#### TEXT BLOCK:
※
The lack of attention to the environmental integrity of the CDM is a stain on the reputation of international efforts. In December 2009, the CDM Executive Board registered its first coal-fired power project, setting off two reactions: a firestorm of criticism from around the world and a wave of opportunistic applications from other coal projects.
Rather than heed the well-founded alarm of civil society, the EB approved a second 1,100 MW Tirora supercritical coal project under a faulty methodology. With well-documented concerns about the additionality of supercritical coal, and no avenue for addressing the oversight, this sends a sharply negative message about the integrity of the CDM,  
As for the CDM coal rush, it is a wonder to behold.  Some 20-odd coal based projects – including the 4,000 MW Sasan Ultra Mega Power Project (UMPP) capable of earning almost 4 million carbon credits per year while emitting over 20 million tonnes of CO2 – now sit in the CDM pipeline. The attempt to 
rebrand supercritical coal technology as an additional ‘clean’ energy option seems almost Orwellian. In the case of Sasan, the Indian government has mandated the use of supercritical technology in its Ultra Mega Power Project (UMPP) program, clearly undercutting the additionality claim.
※
#### PROVIDED MATERIAL:
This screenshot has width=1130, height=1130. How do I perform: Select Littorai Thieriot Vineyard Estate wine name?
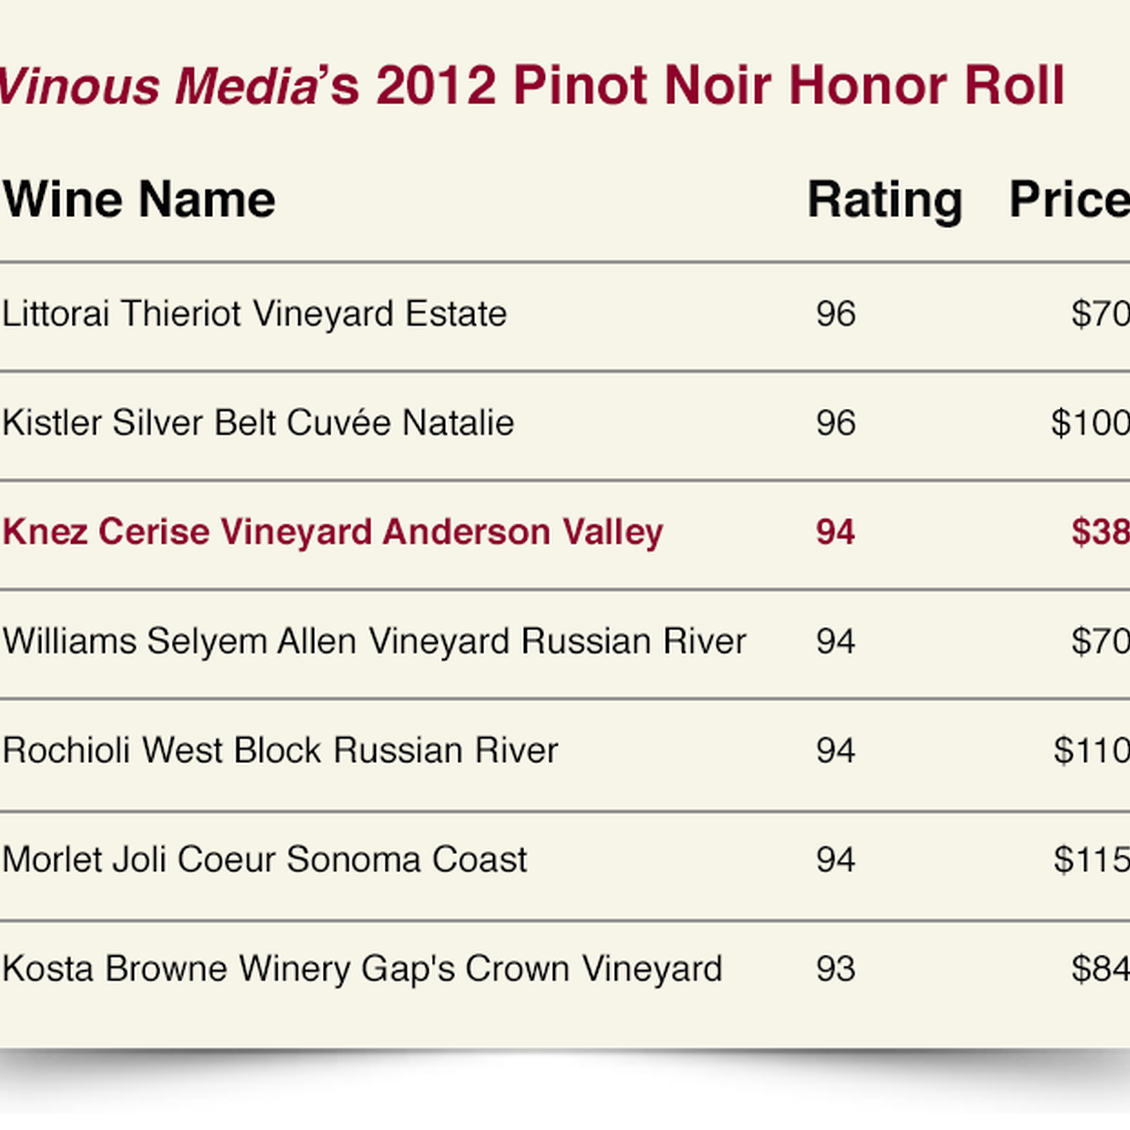click(255, 314)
※
#### GOALS:
1) According to the text on coal projects in the CDM, when did the CDM Executive Board register its first coal-fired power project?
2) Write the next few sentences of the text on coal projects in the CDM, picking up after its final sentence.
The material comes from a different source than the text on coal projects in the CDM.

#### OUTPUTS:
1) December 2009.

2)
Supercritical coal is a non-additional baseline technology for many rapidly industrializing countries and should not qualify for eligibility under the CDM. This is a climate scandal: carbon credits for a non-additional coal power plant deprive the world of much needed emission reductions, contribute little to sustainable development and lock in fossil fuel infrastructure for decades to come. The EB must remove the stain coal is placing on our efforts here in Cancun.